The price of the shirts can vary from a few thousand yen for cheaper versions to several tens of thousands of yen for high-grade shirts made from musa basjoo "Japanese fiber banana", similar to Hawaiian tapa cloth.

Many variations of the shirt debuted from 2000. Shirts with longer sleeves were designed for women who were concerned with sunburn, and formal designs made from black fabrics for ceremonial events were sold.

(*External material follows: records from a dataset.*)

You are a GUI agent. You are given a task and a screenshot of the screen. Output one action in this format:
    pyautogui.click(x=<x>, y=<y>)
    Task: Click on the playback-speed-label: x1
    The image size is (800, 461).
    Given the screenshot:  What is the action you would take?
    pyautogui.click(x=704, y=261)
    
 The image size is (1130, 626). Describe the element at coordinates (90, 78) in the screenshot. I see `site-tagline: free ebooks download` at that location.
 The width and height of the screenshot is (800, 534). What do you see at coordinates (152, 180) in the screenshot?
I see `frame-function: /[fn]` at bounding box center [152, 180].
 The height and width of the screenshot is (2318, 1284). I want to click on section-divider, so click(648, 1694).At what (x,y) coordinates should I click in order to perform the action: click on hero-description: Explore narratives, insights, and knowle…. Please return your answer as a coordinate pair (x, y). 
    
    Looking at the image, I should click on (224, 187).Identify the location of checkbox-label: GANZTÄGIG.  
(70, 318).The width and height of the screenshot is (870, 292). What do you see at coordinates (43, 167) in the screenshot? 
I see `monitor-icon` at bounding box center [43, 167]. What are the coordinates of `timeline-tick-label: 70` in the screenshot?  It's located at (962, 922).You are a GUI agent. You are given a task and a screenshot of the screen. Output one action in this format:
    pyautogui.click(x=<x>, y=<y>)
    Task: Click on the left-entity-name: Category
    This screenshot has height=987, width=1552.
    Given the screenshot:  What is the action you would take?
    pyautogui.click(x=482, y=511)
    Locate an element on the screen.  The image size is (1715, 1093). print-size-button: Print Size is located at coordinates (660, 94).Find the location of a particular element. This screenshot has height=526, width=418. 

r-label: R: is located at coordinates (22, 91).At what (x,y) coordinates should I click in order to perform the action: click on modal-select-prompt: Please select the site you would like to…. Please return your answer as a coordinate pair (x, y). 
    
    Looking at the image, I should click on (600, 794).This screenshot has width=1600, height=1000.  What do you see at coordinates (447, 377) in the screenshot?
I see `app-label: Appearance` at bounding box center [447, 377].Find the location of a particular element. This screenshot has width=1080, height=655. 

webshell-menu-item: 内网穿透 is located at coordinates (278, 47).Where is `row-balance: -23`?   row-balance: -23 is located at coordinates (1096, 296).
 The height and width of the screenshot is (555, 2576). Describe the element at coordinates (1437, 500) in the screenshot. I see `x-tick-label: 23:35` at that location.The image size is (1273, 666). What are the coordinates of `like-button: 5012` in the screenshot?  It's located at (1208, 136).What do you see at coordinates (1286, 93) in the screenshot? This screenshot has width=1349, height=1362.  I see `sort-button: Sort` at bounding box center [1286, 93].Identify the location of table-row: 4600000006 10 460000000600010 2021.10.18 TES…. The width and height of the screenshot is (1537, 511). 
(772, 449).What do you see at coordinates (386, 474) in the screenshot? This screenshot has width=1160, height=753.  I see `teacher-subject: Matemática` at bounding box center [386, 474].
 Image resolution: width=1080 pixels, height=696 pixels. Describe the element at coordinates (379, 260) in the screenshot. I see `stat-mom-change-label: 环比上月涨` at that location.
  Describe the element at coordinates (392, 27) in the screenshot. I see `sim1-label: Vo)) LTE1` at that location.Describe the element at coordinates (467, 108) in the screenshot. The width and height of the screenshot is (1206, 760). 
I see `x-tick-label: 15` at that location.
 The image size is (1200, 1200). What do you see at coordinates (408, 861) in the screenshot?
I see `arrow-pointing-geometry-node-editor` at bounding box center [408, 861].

Currently, wearing kariyushi shirts is promoted during the period of April to November. During this period, a large percentage of local government personnel wear the kariyushi shirt. In September 1999, the Okinawa parliamentary body gave permission for members to wear the shirt inside the parliamentary chambers. A number of these members currently wear the shirt and progress is being made for the local assembly to wear the shirts. Post office workers and Japan Transocean Air have their own characteristic shirt which they wear in the summer as part of their uniform. Even members at branch offices belonging to Okinawan companies located outside of Okinawa wear the shirt on "casual Friday".

== Branding ==
The term "Kariyushi shirt" was a registered trademark of Okinawa Industrial Federation but the right was transferred to the Okinawa Apparel Sewing Industrial Association. The rules of the authorization are as follows:
1. The shirts must be manufactured within the prefecture of Okinawa (fabric produced outside of the prefecture can be used to make the shirts).
2. Only patterns that promote tourism in Okinawa can be used.